I would recommend going for Highland Theological College. The Phd is accredited by Aberdeen University and you will NOT loose any respect in the academy. A Phd from HTC is not the same as a Phd from an online seminary and you will have the added benefit of having a degree accredited by one of the top Universities in the UK. However, if you study at Highland or WEST you will have to spend a number of months over your 3-6 year period of study in Scotland or Wales. They are not 100% distance programs. I'd seriously look into either of these options.


----------



## larryjf

The UNACCREDITED school that i'm involved with is currently doing limited Ph.D. programs fully online.

We offer it in the following concentrations:
Reformed Theological Studies
Puritan Studies

The work consists of a 400 page dissertation with at least 100 works referenced.

Our program is only open to those already possessing a doctorate.

The North American Reformed Seminary


----------



## Bennett

Irish Presbyterian said:


> I would recommend going for Highland Theological College. The Phd is accredited by Aberdeen University and you will NOT loose any respect in the academy. A Phd from HTC is not the same as a Phd from an online seminary and you will have the added benefit of having a degree accredited by one of the top Universities in the UK. However, if you study at Highland or WEST you will have to spend a number of months over your 3-6 year period of study in Scotland or Wales. They are not 100% distance programs. I'd seriously look into either of these options.



This was basically my thought on HTC. It sounds like a great program, reformed, and a top university. I am also excited about the possibility of working with Nick Needham. I am aware of the partial residence requirement, but I think it might be feasible. Thanks for your thoughts.


----------



## N. Eshelman

larryjf said:


> The UNACCREDITED school that i'm involved with is currently doing limited Ph.D. programs fully online.
> 
> We offer it in the following concentrations:
> Reformed Theological Studies
> Puritan Studies
> 
> The work consists of a 400 page dissertation with at least 100 works referenced.
> 
> Our program is only open to those already possessing a doctorate.
> 
> The North American Reformed Seminary


 
Just for clarification- why in the world would you only offer doctorates to people with doctorates?

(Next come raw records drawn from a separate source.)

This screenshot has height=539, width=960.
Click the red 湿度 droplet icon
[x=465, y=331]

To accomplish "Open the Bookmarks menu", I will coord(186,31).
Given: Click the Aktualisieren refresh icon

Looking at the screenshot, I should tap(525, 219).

---------- Post added at 07:10 PM ---------- Previous post was at 07:09 PM ----------




Irish Presbyterian said:


> I would recommend going for Highland Theological College. The Phd is accredited by Aberdeen University and you will NOT loose any respect in the academy. A Phd from HTC is not the same as a Phd from an online seminary and you will have the added benefit of having a degree accredited by one of the top Universities in the UK. However, if you study at Highland or WEST you will have to spend a number of months over your 3-6 year period of study in Scotland or Wales. They are not 100% distance programs. I'd seriously look into either of these options.



Sounds tough- HAVING to spend time in Scotland or Wales. The crosses that some have to bear!


----------



## larryjf

nleshelman said:


> Just for clarification- why in the world would you only offer doctorates to people with doctorates?


 
We have a separate Board that deals specifically with the Ph.D. program and they decided to offer it, for now, to those already possessing doctorates. The idea behind it is two-fold: 1) It's a new program and we want a very limited number of students in it; 2) Since it's a dissertation-only program we wanted to ensure that a high level of academics was already attained by the student.

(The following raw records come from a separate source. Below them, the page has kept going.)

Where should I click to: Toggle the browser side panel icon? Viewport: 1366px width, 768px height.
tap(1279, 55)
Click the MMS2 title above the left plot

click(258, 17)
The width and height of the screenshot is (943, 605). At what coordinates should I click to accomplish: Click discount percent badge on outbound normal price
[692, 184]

In a sense we use it in place of the more common method of requiring 3 years of coursework followed by comprehensive exams prior to the dissertation phase.


----------



## Ivan

larryjf said:


> nleshelman said:
> 
> 
> 
> Just for clarification- why in the world would you only offer doctorates to people with doctorates?
> 
> 
> 
> 
> We have a separate Board that deals specifically with the Ph.D. program and they decided to offer it, for now, to those already possessing doctorates. The idea behind it is two-fold: 1) It's a new program and we want a very limited number of students in it; 2) Since it's a dissertation-only program we wanted to ensure that a high level of academics was already attained by the student.
> 
> In a sense we use it in place of the more common method of requiring 3 years of coursework followed by comprehensive exams prior to the dissertation phase.
Click to expand...

 
May one get a D.Min at TNARS and then the Ph.D. and who is offering the Ph.D.?


----------



## larryjf

Ivan said:


> May one get a D.Min at TNARS and then the Ph.D. and who is offering the Ph.D.?


 
Yes, one may get a D.Min. at TNARS and then a Ph.D. at TNARS...if that's what you're asking.


----------



## Ivan

larryjf said:


> Ivan said:
> 
> 
> 
> May one get a D.Min at TNARS and then the Ph.D. and who is offering the Ph.D.?
> 
> 
> 
> 
> Yes, one may get a D.Min. at TNARS and then a Ph.D. at TNARS...if that's what you're asking.
Click to expand...

 
Yes, Larry, that's what I'm asking. Thanks! Very interesting.


----------